Fani Red Dead Redemption 2 od dawna dają wyraz swojego niezadowolenia wobec tego, jak Rockstar zaniedbuje moduł sieciowy tej gry. Od czasu do czasu Red Dead Online otrzymuje kilka pobocznych aktywności i strojów, podczas gdy GTA Online jest regularnie wspierane znacznie bogatszą zawartością. W sieci pojawiają się hasztagi „SaveRedDeadOnline”, które zdaniem miłośników kowbojskiej gry mają zwrócić uwagę twórców na ten problem, ale nie przynoszą one oczekiwanych skutków. Społeczność RDO postanowiła zatem zorganizować pogrzeb sieciowego modułu Red Dead Redemption 2, który ma się odbyć 13 lipca, czyli w rocznicę wydania ostatniego dużego dodatku do RDO. Choć brzmi to nieco dramatycznie, to trudno dziwić się fanom, zwłaszcza po informacjach, jakie Rockstar przekazał 7 czerwca poprzez swoją stronę internetową.

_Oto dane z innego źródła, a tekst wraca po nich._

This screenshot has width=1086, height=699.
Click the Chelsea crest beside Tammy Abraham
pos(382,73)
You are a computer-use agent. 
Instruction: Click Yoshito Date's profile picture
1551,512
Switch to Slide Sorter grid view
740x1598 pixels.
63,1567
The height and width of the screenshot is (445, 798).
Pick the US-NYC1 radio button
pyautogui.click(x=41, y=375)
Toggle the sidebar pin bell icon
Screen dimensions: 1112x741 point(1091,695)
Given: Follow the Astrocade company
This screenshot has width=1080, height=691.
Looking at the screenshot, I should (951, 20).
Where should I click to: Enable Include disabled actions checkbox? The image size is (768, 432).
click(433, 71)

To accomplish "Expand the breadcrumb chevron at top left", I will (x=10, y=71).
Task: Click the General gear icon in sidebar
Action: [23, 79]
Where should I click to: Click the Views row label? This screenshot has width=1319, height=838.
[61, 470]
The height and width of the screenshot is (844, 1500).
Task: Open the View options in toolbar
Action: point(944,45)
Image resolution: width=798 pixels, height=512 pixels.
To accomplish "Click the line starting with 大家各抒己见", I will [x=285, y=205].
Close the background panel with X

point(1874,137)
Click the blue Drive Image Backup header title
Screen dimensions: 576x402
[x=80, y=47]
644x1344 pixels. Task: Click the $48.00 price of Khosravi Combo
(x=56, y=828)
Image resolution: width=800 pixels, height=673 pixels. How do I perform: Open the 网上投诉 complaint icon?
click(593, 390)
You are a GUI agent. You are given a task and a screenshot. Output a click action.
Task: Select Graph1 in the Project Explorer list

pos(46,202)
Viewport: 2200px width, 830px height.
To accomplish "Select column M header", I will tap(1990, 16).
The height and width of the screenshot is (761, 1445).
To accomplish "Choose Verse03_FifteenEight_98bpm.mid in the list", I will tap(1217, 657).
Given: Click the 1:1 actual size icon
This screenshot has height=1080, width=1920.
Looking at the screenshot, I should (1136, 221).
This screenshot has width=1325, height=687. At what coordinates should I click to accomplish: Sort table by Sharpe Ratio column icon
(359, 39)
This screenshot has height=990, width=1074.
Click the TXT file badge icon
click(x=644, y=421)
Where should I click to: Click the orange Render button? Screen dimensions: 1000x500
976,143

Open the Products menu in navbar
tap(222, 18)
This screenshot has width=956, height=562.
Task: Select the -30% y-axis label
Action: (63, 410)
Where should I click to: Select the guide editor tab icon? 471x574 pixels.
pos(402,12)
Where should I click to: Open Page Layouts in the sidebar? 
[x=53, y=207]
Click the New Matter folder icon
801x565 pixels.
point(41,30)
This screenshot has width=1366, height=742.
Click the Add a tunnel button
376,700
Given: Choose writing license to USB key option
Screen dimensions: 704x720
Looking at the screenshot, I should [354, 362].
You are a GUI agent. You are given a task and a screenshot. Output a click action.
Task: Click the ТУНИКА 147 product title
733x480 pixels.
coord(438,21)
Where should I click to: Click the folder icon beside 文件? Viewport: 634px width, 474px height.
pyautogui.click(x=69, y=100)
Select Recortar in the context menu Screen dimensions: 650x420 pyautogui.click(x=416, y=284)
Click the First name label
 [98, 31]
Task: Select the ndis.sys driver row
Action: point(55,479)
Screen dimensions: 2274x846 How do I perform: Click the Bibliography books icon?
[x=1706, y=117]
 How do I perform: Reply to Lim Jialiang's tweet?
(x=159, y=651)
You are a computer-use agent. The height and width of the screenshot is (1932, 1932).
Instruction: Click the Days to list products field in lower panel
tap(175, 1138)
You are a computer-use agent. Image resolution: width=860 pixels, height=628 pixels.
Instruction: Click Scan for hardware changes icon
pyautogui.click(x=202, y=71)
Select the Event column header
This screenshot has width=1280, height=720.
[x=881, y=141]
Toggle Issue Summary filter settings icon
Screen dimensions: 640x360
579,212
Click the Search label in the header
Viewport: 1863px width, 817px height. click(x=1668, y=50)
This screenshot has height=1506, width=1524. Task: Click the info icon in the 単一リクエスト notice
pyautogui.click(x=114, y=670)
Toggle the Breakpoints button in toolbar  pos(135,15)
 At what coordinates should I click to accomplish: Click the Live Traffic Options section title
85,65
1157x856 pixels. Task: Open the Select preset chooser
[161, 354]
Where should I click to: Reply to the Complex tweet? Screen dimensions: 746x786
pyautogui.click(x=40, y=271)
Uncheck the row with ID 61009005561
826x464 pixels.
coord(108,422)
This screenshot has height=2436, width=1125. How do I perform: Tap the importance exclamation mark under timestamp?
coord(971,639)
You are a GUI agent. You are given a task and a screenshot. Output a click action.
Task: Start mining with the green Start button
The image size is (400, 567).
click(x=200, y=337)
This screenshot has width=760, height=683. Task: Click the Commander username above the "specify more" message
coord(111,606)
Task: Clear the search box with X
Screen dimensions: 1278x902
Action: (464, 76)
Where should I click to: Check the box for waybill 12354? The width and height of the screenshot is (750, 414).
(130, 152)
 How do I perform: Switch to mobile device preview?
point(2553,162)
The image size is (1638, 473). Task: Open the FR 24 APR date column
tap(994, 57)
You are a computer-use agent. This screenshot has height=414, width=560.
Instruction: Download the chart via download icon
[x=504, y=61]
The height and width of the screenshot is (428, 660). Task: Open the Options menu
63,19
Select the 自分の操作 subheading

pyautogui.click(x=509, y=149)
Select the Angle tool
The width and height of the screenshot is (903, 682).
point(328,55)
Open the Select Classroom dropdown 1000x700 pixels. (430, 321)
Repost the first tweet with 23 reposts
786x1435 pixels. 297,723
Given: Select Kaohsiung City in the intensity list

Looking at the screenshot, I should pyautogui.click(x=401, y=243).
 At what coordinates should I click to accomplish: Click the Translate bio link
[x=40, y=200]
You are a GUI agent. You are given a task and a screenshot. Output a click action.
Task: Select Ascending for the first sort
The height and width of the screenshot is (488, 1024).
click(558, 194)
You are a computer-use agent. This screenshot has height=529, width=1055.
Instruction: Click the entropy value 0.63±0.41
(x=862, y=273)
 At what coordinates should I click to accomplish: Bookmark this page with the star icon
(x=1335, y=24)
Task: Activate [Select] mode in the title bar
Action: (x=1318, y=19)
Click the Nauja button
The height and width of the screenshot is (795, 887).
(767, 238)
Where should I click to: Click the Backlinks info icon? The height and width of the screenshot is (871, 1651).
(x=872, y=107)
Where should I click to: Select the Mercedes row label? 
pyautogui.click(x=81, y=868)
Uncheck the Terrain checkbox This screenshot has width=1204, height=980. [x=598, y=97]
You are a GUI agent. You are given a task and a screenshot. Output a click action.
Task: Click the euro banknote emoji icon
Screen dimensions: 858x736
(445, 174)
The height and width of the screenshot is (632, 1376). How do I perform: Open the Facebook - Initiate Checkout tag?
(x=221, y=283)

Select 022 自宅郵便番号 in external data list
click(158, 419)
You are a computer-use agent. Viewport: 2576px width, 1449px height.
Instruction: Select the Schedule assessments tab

Rockstar Games zamieściło na swojej stronie internetowej długi wpis, w którym dziękuje społeczności za wsparcie i słowa krytyki. W dalszej części tekstu deweloper tłumaczy, że przez ostatnich kilka lat przekierowywał siłę roboczą w stronę nowej odsłony cyklu Grand Theft Auto i jest w trakcie wprowadzania zmian w metodach wspierania Red Dead Online. Oznacza to, że już i tak zaniedbane RDO będzie aktualizowane jeszcze rzadziej. Biorąc pod uwagę fakt, że sieciowy moduł kowbojskiej gry od dawna nie otrzymał żadnej większej zawartości, a Rockstar stawia coraz większy nacisk na pracę nad Grand Theft Auto 6, ciężko liczyć na to, by RDO odżyło.
Na profilu Red Dead News na Twitterze pojawiło się zaproszenie na pogrzeb Red Dead Online, który odbędzie się 13 lipca.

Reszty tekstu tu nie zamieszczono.